誘導するような情報を与えて、購入後に本人が「こんなはずじゃなかった」となりうる情報の与え方はしてはよくない。



選択肢の情報をできる限り整理して、想像しやすい形で提供する。

それが選択肢を提示する側のつとめ。

こういうことも、概念はおめめどうさんで学び、当時マリオの主治医だった本田先生からもアドバイスを受け、細かいことはこの先輩ママさんをはじめとする先輩方から教えて頂いた。

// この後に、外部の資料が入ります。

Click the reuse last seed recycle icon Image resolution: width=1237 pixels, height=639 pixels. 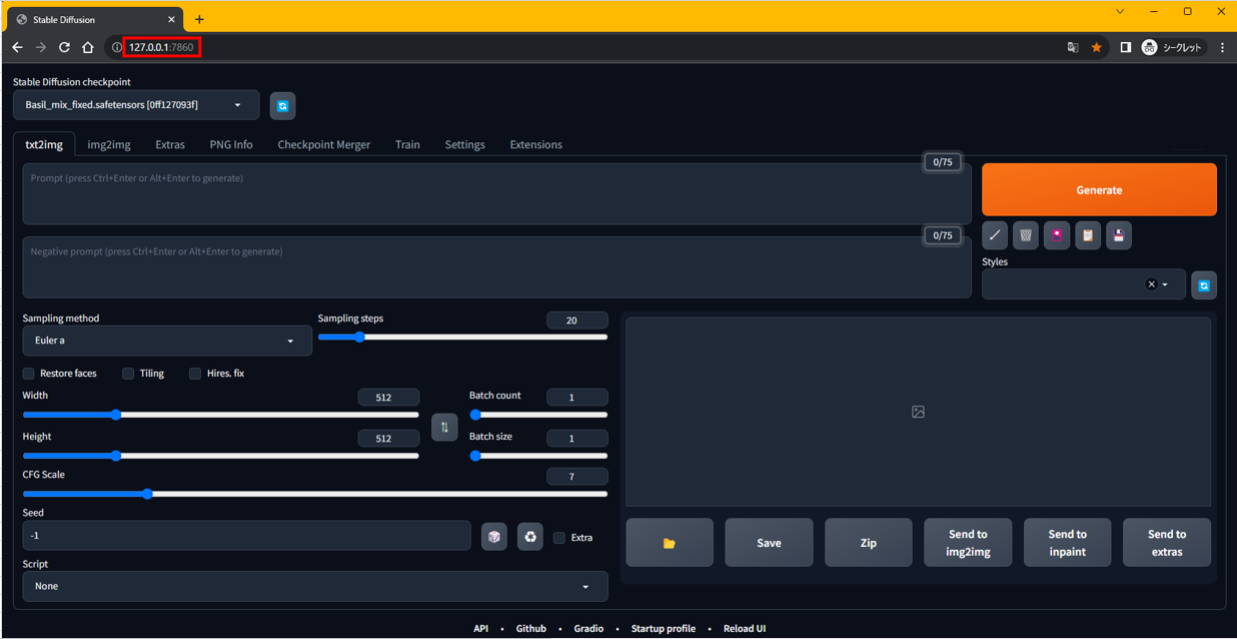point(530,536)
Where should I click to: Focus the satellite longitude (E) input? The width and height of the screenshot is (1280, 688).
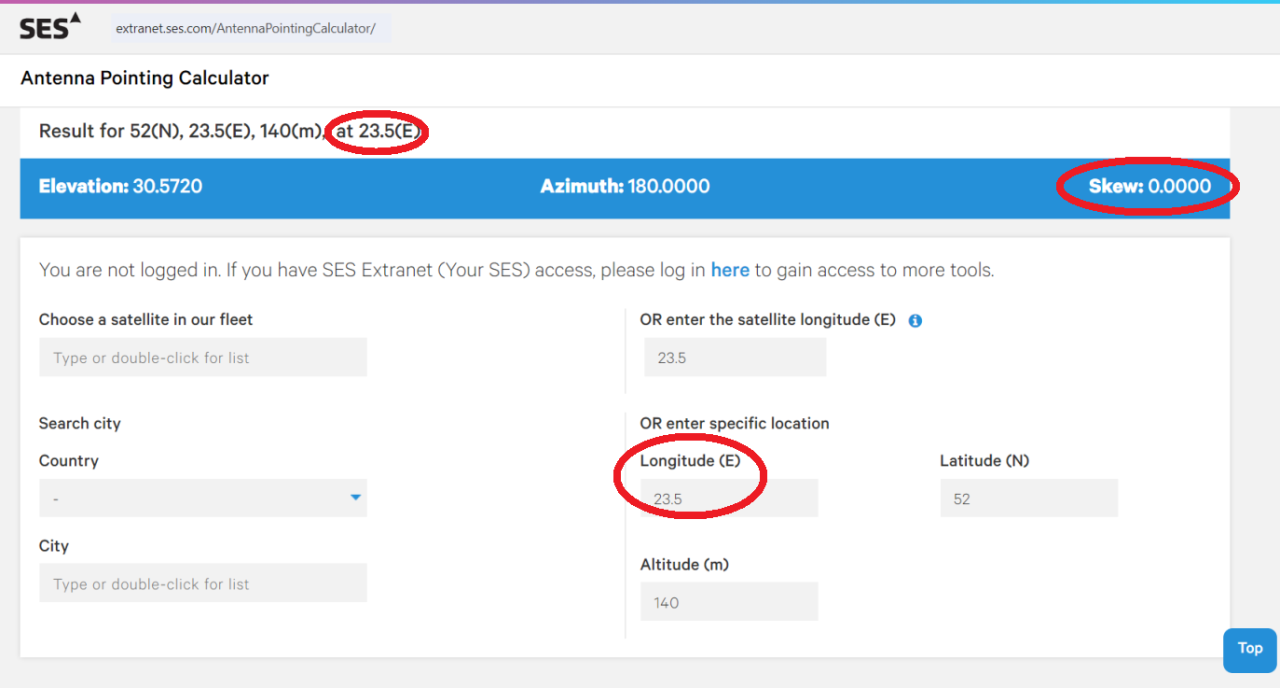[733, 358]
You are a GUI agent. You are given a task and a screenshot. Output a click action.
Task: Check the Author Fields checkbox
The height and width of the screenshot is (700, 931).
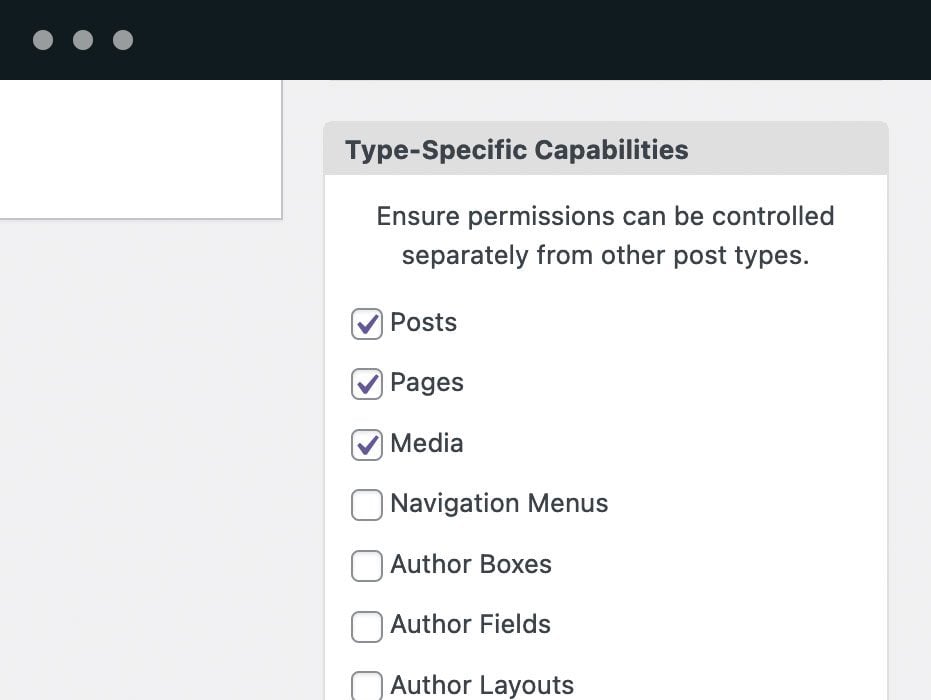click(x=367, y=626)
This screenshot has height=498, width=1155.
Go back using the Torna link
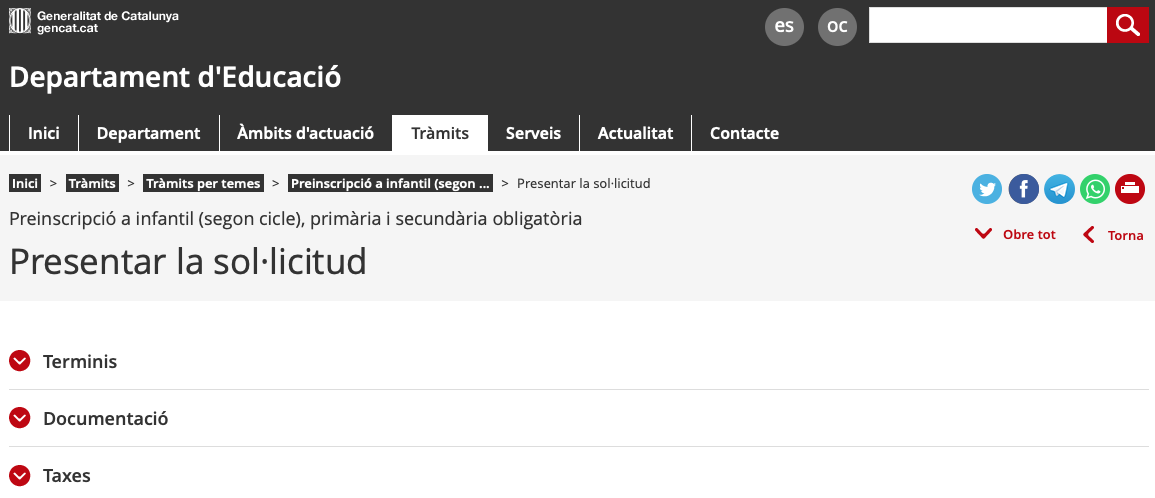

写真を撮るだけのこのお手伝いでも、情報の見せ方が学べた。

たぶん先輩ママさんはそんなことは全く思っていない。健くんのアクスタを持ってるのは周囲で私だけだから依頼してきた。それだけのこと。

でも実は私の学びになった。いつも本当にありがたいことだな、と思う。




「自分で選んだんでしょ」は強者の弁。

そうではなく、その時に選択肢の情報の伝え方がどうだったか、他の選択肢はなかったんだろうか、そういうことを振り返ることができるようになりたいと思う。



ということで。

マリオ、今日の予防接種は見送りました←いきなりそれ?w

期末試験期間中なので、接種部位の痛みが気になって集中できなくなったり、腕がだるくなったりするのは嫌だ、と。

なので、テストが終わった日、支援センターの帰りに接種する、と。




そういうのも選択肢の伝え方。

「今日打つ?」と(しかも口頭で)聞けば、大抵は「打つ」と言う。これは自閉症を知ってる人なら「あ~あるある」と思うこと。



自己決定と自己責任も大切だけど、その前に選ぶことの難しさや選択肢を出すことの難しさを考えたいなと、そんなことを思った。



そして、今1番増えている就学と進学の相談。

教育機関、医療機関の方々には、ご本人やご家族の方々に「ココがいいです」ではなく、もっと情報を整理して選択肢を提示してほしいな、と思う。

単に進学先の振り分けではなく、選択肢を提示するような、選ぶための情報を提示するような、そんな就学・進学相談なってほしいな、と。

そんなことをつらつらと考えています。